Kecintaannya pada traveling membuat Nadine hanya ‘betah’ bertahan di Jakarta sekitar 1-2 minggu. Setelah itu, wanita kelahiran Hannover (Jerman), 8 Mei 1984, ini mengaku gelisah dan ingin buru-buru meninggalkan Jakarta.
“Ayah saya (Andi Chandrawinata) juga mendorong saya untuk terus bepergian. Jika melihat kulit saya sudah memutih, dia langsung bilang, ‘Sudah waktunya kamu ke luar Jakarta dan cari pengalaman baru,’kadang saya merasa asing jika kelamaan di Jakarta,” katanya tersenyum.
Jakarta yang gemerlap, dengan kesibukan penduduknya yang seakan-akan dikejar waktu, memberikan refleksi tersendiri bagi Nadine. Ia mengaku banyak belajar dari masyarakat di daerah bahwa ada kesederhanaan yang sebenarnya mampu memenuhi kebutuhan kita sehari-hari. Bukan hanya dengan bekerja keras mati-matian demi mencapai target, kemudian melupakan mengisi hidup kita dengan kebahagiaan.

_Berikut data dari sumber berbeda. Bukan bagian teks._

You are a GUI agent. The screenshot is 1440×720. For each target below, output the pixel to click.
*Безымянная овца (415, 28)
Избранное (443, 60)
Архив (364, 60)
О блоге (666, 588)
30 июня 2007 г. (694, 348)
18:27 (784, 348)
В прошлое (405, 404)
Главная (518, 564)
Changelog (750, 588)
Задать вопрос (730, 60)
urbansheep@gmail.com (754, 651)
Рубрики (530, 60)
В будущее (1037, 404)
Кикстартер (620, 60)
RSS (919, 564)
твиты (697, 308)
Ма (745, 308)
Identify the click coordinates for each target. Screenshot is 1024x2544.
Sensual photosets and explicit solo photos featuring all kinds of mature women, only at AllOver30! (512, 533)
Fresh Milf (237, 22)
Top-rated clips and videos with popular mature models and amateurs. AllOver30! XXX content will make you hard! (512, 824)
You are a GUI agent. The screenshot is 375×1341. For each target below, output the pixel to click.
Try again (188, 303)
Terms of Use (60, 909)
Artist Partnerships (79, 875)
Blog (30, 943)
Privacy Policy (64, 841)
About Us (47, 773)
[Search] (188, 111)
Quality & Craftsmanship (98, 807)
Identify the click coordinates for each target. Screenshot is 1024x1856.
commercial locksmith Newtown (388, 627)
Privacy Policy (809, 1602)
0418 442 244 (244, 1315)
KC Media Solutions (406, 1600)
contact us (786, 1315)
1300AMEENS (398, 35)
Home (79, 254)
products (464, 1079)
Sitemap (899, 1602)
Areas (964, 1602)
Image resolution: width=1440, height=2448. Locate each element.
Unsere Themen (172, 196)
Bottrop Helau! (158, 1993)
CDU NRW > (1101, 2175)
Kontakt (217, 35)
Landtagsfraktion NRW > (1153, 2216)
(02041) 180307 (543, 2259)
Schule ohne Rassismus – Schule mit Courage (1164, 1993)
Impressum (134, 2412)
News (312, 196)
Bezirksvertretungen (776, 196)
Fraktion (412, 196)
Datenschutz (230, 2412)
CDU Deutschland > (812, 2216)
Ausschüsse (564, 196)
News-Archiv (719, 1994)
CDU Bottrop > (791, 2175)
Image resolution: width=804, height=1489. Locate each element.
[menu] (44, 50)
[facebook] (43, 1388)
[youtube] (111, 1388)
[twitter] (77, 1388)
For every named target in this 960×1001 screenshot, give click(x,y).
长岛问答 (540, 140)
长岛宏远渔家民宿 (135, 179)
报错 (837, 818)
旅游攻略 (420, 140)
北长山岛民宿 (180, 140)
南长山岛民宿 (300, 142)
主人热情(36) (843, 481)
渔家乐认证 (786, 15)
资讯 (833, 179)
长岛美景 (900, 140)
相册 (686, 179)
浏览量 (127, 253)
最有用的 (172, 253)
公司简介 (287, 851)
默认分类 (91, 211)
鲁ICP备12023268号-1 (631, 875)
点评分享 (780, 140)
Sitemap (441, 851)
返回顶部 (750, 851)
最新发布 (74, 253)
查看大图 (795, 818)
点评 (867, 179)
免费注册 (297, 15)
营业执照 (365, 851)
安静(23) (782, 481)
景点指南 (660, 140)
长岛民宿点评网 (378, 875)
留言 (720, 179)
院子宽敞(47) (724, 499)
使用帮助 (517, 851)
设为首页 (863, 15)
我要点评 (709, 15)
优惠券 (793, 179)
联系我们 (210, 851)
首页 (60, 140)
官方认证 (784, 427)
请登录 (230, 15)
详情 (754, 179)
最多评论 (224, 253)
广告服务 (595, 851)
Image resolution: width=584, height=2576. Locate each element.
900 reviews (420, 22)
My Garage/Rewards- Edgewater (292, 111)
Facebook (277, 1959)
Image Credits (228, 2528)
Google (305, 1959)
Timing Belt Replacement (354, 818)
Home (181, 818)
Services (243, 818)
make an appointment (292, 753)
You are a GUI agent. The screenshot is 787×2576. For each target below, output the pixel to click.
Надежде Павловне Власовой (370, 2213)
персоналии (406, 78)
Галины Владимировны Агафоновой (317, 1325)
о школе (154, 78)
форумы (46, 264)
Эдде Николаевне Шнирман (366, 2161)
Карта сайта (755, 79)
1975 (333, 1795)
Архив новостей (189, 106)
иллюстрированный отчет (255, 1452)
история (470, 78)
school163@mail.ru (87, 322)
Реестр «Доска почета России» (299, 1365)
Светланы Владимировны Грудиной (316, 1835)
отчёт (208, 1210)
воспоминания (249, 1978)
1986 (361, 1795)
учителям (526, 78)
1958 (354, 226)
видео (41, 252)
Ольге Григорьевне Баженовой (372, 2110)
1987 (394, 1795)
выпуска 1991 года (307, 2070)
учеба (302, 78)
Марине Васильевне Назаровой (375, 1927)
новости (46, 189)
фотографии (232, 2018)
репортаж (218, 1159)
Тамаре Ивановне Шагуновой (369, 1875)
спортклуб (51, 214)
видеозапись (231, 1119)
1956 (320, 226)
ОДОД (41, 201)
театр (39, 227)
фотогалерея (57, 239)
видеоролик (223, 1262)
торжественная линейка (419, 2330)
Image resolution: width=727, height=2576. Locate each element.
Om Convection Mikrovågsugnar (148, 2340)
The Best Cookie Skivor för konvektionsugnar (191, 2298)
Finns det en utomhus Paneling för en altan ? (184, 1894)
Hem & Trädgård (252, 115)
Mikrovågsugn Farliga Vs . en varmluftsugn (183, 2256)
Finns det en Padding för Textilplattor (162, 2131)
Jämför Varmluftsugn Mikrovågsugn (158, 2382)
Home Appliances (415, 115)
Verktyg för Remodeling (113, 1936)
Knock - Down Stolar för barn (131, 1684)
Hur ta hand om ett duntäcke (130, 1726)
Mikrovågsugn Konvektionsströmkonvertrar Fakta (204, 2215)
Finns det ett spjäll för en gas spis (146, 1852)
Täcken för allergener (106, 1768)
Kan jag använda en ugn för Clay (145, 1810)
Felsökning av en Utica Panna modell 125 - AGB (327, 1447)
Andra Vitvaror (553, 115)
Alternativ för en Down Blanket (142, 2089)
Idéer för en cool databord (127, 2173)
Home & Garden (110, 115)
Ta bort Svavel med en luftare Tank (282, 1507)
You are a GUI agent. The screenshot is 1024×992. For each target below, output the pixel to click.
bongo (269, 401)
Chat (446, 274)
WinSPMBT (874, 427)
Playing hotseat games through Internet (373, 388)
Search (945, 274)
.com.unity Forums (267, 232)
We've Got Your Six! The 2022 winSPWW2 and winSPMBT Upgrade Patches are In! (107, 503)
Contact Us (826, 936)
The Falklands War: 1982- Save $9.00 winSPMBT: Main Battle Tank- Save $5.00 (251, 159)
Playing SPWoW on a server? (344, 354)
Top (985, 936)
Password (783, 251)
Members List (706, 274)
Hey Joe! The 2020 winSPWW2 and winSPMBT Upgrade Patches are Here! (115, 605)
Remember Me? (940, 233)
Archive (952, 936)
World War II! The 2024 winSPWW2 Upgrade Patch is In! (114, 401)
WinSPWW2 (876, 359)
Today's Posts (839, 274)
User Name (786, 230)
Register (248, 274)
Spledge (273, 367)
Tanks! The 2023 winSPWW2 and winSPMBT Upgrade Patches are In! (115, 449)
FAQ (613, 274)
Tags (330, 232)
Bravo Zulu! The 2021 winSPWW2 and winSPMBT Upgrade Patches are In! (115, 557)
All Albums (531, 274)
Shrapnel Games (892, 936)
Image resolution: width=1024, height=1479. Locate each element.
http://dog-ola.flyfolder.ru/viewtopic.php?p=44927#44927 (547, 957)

Namun bukan berarti pemeran film Generasi Biru arahan Garin Nugroho ini jadi anti-Jakarta. Ia mengaku tetap kangen Jakarta dengan segala dinamikanya. Apalagi, di Jakartalah Nadine banyak beraktivitas di dunia hiburan sebagai model dan aktris. “Jika diminta memilih menjadi entertainer atau environmentalist, rasanya tidak bisa. Keduanya mengalir dalam diri saya,” tambah wanita yang tidak peduli jika kulitnya bertambah gelap ini.
Nadine juga merasa bahwa berbagai perjalanannya membuat emosinya lebih terkontrol. Misalnya, saat bepergian, banyak peristiwa yang sudah direncanakan terpaksa gagal karena faktor di luar kehendaknya. Tidak jarang, ia tidak bisa pergi ke satu pulau karena cuaca buruk, atau mobil mogok saat perjalanan darat.
“Jika dulu saya cepat mengeluh kalau ada hal yang tidak beres, sekarang saya bisa lebih santai. Tiap masalah pasti ada hikmahnya. Saya juga berusaha untuk terus berpikir positif, termasuk saat menghadapi masalah,” papar wanita yang gemar olahraga basket dan bulu tangkis ini.